━━━ Given data ━━━
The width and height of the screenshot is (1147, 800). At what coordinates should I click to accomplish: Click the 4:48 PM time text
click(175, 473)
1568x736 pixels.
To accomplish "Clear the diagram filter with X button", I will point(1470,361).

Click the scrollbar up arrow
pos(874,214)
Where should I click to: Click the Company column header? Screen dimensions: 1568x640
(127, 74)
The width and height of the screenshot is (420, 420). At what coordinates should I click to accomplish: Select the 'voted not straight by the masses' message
━━━
#### Objective:
Format the data above as a JSON array of strings, with one string for each line and no entries for blank lines.

#### Response for this exercise:
[
  "The width and height of the screenshot is (1147, 800). At what coordinates should I click to accomplish: Click the 4:48 PM time text",
  "click(175, 473)",
  "1568x736 pixels.",
  "To accomplish \"Clear the diagram filter with X button\", I will point(1470,361).",
  "Click the scrollbar up arrow",
  "pos(874,214)",
  "Where should I click to: Click the Company column header? Screen dimensions: 1568x640",
  "(127, 74)",
  "The width and height of the screenshot is (420, 420). At what coordinates should I click to accomplish: Select the 'voted not straight by the masses' message"
]